第2話 麻雀
そもそも、麻雀を始めたのは、刺し子をしている充希の姿を見たくて充希が見える場所に座り、充希の姿を眺めながら、賭け事をするのが楽しくなったからだ。
それまでは、デイケアのつまらないプログラムに参加して、昼めし食って、一人の部屋に帰る毎日だった。
それが、作業所に入ってからもデイケアにくるときは麻雀仲間ができて、麻雀をするようになった。
でも、恭平の好きなタイプは麻雀をするような女じゃない。
充希のように黙々と手芸をする女らしいタイプが好みだった。
充希の針を持つ手を見るのが好きだ。
充希が刺し子をしている時、ショートカットからうなじが見えるのがたまらなかった。
「とんちゃんまた麻雀やってんの?」
赤坂真美がやってきた。
ギャーギャーうるさい奴だが、味方につけとけば何かと便利だ。
「あらー、充希ちゃん、作業所どうしたの?」
「休職中です」
「どっか悪いの?」
「肺です」
「あっそ、お大事にね。

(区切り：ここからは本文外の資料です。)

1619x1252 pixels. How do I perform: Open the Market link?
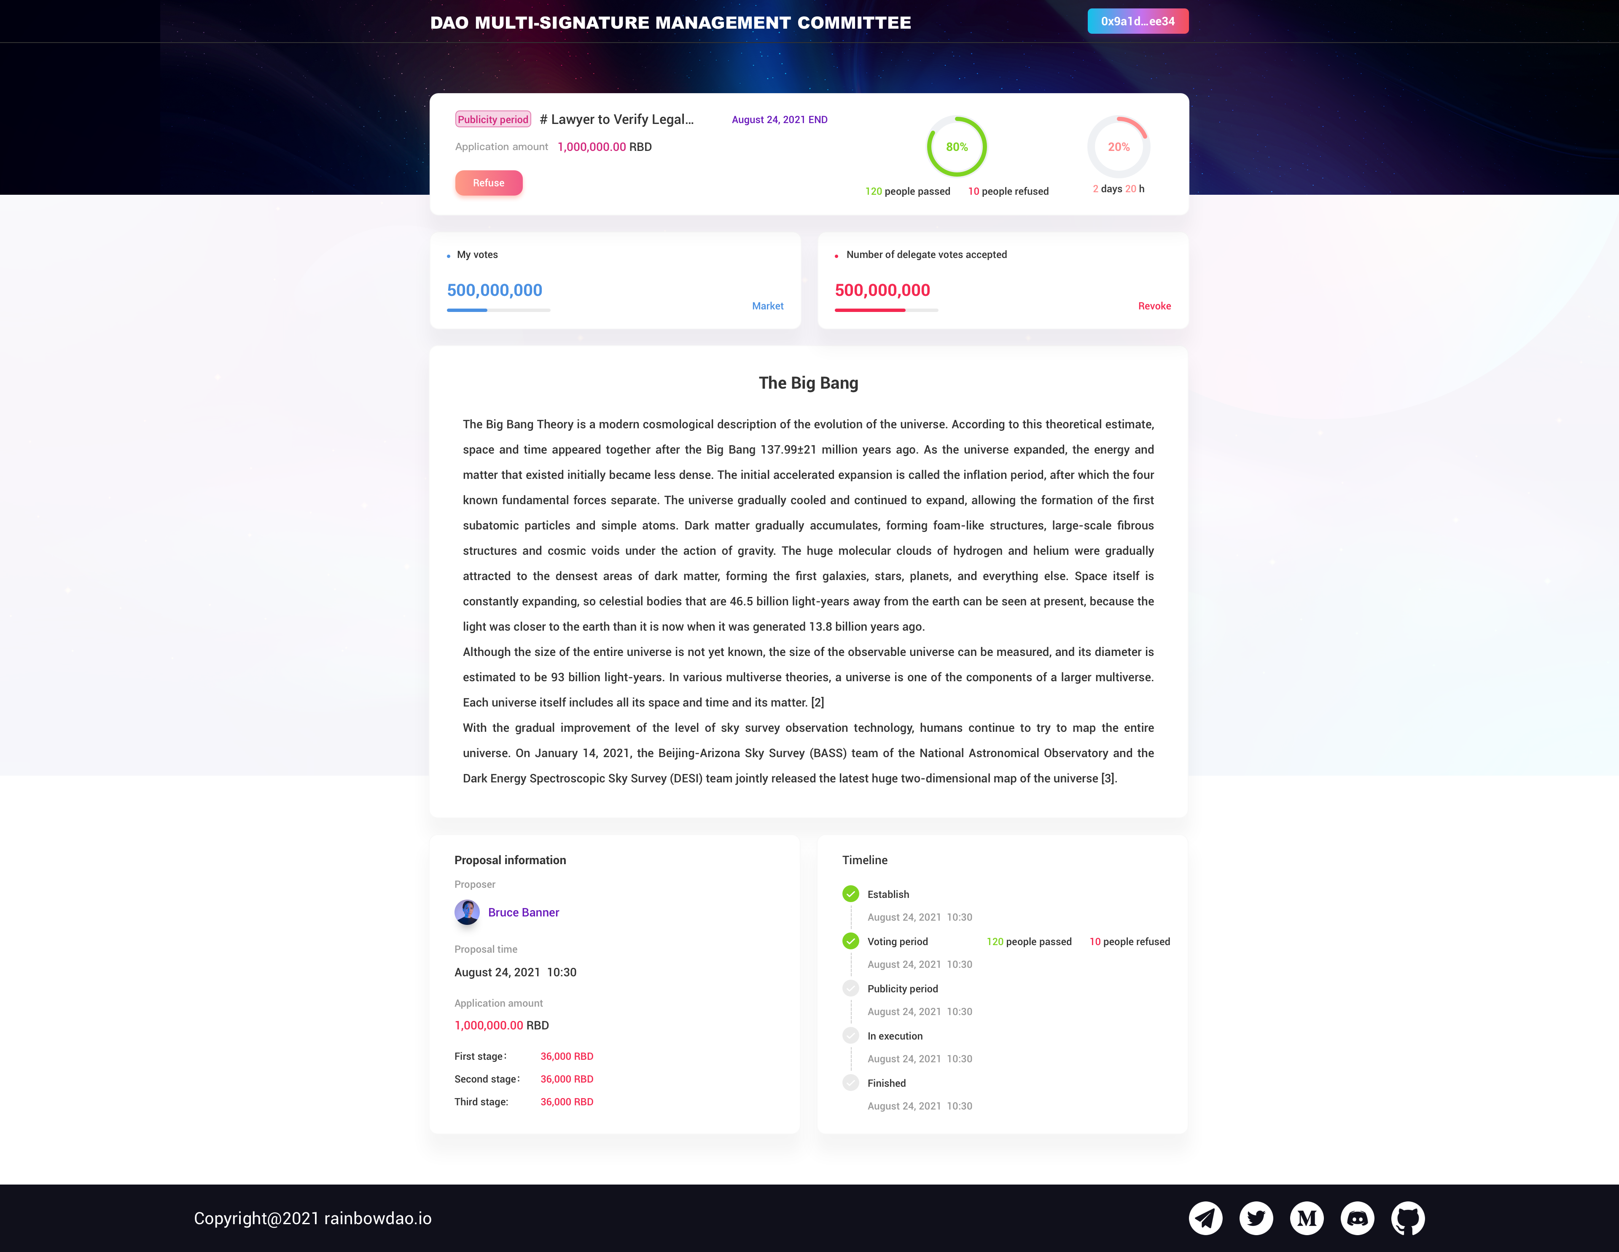[x=767, y=305]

とんちゃん、四川飯店に昼ごはん食べに行こうよー」
「あ、恭平君と付き合ってるんですか?」
「まあね」
「違うよ。行かないよ」
「ほれ、行くって言ったじゃん。ついて来いよ。社長には麻雀していること内緒にしているんだからな」
真美は同じ作業所でなんでもしゃべってしまう。
頭が上がらないところも確かだ。
「じゃあ、あたしたち食べに行くから、充希ちゃんお大事に」
「じゃあね」
せっかくの充希を眺められる麻雀の時間が台無しだ。
充希が帰ってきて、また麻雀している時見つめられる至福な時間を無駄にしたくなかった。